Mass Effect 2’s Creepy Mechs Need To Stay Dead

Gunplay in the first two Mass Effect games is drastically different from one other. In the first, things are stiff and clunky, with no real impact feedback and an overheat system that makes everything feel like a cheap sci-fi blaster as opposed to actual guns. They’ve fixed the sniper rifle, but I’m not even sure that’s a good thing. In Mass Effect 2, everything is much tighter. Enemies react to being shot. Guns use bullets, and therefore feel more powerful. Powers are better integrated into the equation, and biotic combos are introduced into the mix. Mass Effect 2’s gunplay is just better, right?

I mean, yes, but it’s a little bit more complicated than that. Mass Effect 2 is just an endless array of shooting galleries, where you’re just expected to shoot and shoot and shoot until this bit is over and it’s time for more story. The first game – and the third game, for that matter – does a better job of weaving gunplay into the narrative. You’re taking on geth or Husks most of the time, where the geth are specifically defending a base or the Husks are swarming at you with a need to kill. Whenever you fight the Collectors in Mass Effect 2, it’s pretty similar. Ditto when you fight geth. Most of the time though, you’re fighting hired goons, and they’re just there as fodder.

Aside from the recruitment missions for Garrus and Samara, the Blue Suns and the Blood Pack are little more than generic bad guys you need to kill before the rest of the story can start. Either that, or you’ll have to take out a swarm of mechs, and that’s when things get particularly creepy.

There are three mech types – dogs, humans, and big ones. They have names (FENRIS, LOKI, and YMIR), but it’s basically dogs, humans, and big ones. The dogs are a bit weird, just looking like white oil drums on stubby legs, but I take no issue with them despite seeming rather ineffective. Meanwhile, the big ones put up a helluva fight even with Overload and Incinerate, and as result are used sparingly and deliberately. The ones that put me off a bit are the human ones.

These are the mechs that are used the most, and they also feel like gunplay stuffers in the same way the Blue Suns or the Blood Pack do. They’re just there. Mass Effect 2 is a cover shooter, and that means it needs to give you things to shoot at.

In a way, they’re a good advertisement for Mass Effect 2’s improvements. They have excellent impact feedback; shoot them in the shoulder and their arm flies off. Headshots can lead to explosions, leaving them slumping to the floor with loose wires coiling out of their neck. The problem comes from when you hit them in the chest or lower. If you take out a leg or just do enough damage that they collapse while intact, the LOKI mechs will neither slowly fade away nor get back up and fight as all the other enemies do. Instead, they crawl towards you, metal hand grasping for the last few seconds of life, before they sag back into the ground and explode.

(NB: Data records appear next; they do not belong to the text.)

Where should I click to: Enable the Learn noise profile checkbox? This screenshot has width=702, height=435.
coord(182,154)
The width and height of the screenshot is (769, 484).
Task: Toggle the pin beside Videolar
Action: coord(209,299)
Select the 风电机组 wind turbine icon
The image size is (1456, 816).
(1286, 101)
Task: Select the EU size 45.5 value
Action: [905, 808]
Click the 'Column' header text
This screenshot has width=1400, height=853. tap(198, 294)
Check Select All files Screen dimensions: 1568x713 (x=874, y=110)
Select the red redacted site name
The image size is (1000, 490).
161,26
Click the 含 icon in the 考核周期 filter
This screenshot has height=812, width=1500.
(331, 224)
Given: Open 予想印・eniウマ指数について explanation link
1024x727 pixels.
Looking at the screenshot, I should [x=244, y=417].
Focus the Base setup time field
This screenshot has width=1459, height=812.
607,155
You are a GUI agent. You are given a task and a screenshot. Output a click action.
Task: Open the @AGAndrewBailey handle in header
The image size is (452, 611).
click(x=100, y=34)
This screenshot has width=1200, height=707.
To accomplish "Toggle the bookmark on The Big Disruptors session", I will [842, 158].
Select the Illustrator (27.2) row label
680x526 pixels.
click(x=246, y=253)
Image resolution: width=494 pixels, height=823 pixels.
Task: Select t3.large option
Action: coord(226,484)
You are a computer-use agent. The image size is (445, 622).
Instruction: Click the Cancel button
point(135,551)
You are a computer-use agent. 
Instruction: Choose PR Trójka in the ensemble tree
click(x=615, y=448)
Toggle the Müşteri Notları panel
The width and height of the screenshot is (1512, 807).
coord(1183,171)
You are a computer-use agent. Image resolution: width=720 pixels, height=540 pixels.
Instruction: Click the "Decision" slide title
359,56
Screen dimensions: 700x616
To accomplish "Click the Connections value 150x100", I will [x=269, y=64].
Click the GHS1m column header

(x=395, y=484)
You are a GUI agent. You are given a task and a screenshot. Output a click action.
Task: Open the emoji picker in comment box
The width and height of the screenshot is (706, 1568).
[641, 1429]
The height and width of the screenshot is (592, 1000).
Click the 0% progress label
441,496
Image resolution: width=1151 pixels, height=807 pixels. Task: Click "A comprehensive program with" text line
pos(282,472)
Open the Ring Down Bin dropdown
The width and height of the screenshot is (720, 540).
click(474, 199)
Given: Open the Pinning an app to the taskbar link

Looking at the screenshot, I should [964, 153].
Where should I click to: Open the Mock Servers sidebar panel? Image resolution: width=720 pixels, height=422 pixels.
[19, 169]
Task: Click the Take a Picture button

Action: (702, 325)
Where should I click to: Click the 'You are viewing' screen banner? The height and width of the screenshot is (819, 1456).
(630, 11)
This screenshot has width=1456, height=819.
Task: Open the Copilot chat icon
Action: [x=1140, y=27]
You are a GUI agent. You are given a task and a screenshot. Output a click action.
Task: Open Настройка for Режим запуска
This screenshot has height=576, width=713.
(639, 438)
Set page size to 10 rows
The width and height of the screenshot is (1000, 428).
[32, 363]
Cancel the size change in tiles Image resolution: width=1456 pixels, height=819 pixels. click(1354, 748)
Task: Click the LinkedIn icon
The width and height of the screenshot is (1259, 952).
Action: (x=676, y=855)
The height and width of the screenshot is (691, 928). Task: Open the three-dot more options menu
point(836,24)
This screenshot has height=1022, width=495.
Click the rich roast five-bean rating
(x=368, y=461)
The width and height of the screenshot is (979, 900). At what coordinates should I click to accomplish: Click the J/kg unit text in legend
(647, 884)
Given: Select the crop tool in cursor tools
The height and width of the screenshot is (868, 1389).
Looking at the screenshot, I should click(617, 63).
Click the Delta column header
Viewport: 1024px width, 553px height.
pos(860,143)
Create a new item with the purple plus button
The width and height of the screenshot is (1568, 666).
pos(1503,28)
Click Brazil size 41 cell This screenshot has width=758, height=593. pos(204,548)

Where all other enemies go from dead to alive in an instant – aside from major characters who get cutscenes, of course – the LOKI mechs exist in a death rattle purgatory for a few brief moments. They’re dying, but they’re not dead, not yet. All they can do is hold on. Only, since these foes only exist to slow Shepard down, there’s no sense of loss or urgency or moral dilemma. These aren’t synthetic lifeforms like the geth or the Reapers – they are simple androids with no free will or emotions, yet they’re desperate to stay alive.

Who designed them this way? Why can’t they just stay dead? There’s no story to the mechs, they’re just there so there’s some actual game to play on the way to the next bit of story. And yet every LOKI tries to break your heart, looking up at you and silently screaming “why?!” through its cold, orange lenses. I’ve come to hate them, come to relish in their demise. The headshots might be effective and cinematic, but whenever I face a mech now, I aim low. I enjoy the sight of mechs on their knees, and that isn’t a joke.